Let's Make Fighting Terrorism Financing An International Battle
By Victor Comras
I want to build on the very useful piece posted here by my colleague Jeff Breinholt, which describes the Bank Secrecy Act and the due diligence and suspicious transaction report responsibilities it imposes on US financial institutions. These responsibilities go well beyond terrorism financing and include money laundering, corrupt practices, financial fraud, and a whole range of other criminal activities.
The US has been at the forefront in putting together a workable and effective regulatory system that seeks to protect both legitimate privacy rights and national security interests. But, the greatest part of this task falls on the financial institutions themselves, and anything the government can do to assist them should be welcome. In this vein, Breinholt's observation that the government needs to do more to facilitate a two-way flow of information between the banking community and government agencies, and to provide security clearances to eligible bank compliance officers, should be taken up seriously by both Congress and the Administration.
The complexity of international financial transactions provides many opportunities for sophisticated terrorism supporting organizations, and other criminal enterprises, to mask effectively the transactions’ actual originators and/or ultimate recipients.
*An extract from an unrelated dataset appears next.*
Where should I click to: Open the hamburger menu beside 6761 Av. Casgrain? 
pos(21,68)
Funds are often channeled through multiple overseas banks and accounts, making it near impossible for the banks themselves to identify and tag suspicious transactions. They often over compensate by providing a mountain of suspicious activity and other reports. As of June 30,2007 US banks and non depository financial institutions have filed some 4.7 million Suspicious Activity Reports (SARs) with FinCen, the US government agency charged with mining the data collected under the Bank Secrecy Act and linking it with law enforcement, commercial, and other intelligence data sources. A breakdown of these figures indicates that 1.68 million dealt with possible money laundering (which might also include terrorism financing). Only 3,527 SAR’s (since 2003) have been classified as possible terrorism financing (736 in 2006 and 351 for the first half of 2007). It is not clear how many of these were actually deemed to warrant further investigation.
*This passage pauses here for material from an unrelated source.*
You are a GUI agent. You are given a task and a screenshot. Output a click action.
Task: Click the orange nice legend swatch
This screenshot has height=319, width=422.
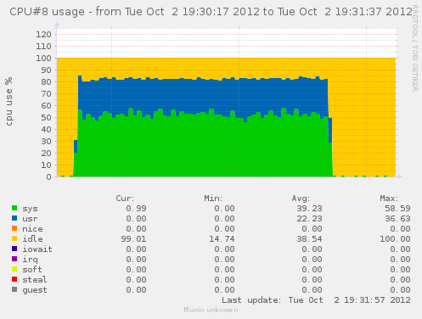coord(14,228)
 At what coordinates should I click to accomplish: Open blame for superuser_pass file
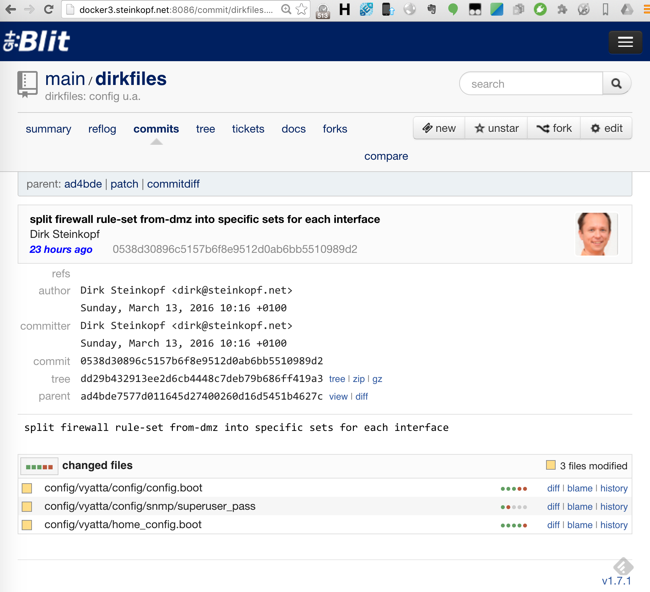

The bulk of international terrorism financing takes place overseas and has little to do directly with American banking institutions. US banks usually find out only after the fact that they have had some tangential involvement in such transactions, and are usually unable to steer clear of these transactions because they lack the intelligence information that might have forewarned them. This is not the case, however, for foreign banks which maintain branches in the United States, but whose overseas branches may engage regularly in such questionable activities. US branches of a handful of overseas banks have been implicated in terrorism financing, and have been used, knowingly, or unwittingly, to facilitate such transactions. The problem is that transactions considered as terrorism related, and illegal by the United States, are still viewed as quite legal by their foreign (non American jurisdiction) banking regulatory regimes.
The EU has just recently begun to replicate many of the requirements contained in the US Bank Secrecy Act. But, much of the rest of the world still lacks such control measures. This is particularly the case in Saudi Arabia, and the Gulf region in general. The Saudi Financial Intelligence Unit (FIU) reportedly only got up and running in 2007 and there are still many questions as to its role and effectiveness in combating terrorism financing.
Working together with the EU and other committed foreign banking jurisdictions, US regulators and financial institutions could have a major impact on terrorism financing by holding foreign financial institutions accountable through the long reach arm of their own laws, and through imposition of increased due diligence requirements when it comes to treating with such banking systems. This was the original intent of FATF’s so called NCCT list. It’s a shame that practice has been reduced to almost nothing.
So, the fact is that we still have a long way to go, despite the obligations, recommendations, and provisions spelled out by FATF and in various UN Counter-terrorism resolutions, and the International Convention for the Suppression of Terrorism Financing, in building an effective international control system when it comes to combating terrorism financing. This is a task we should commit ourselves to, not one we should abandon.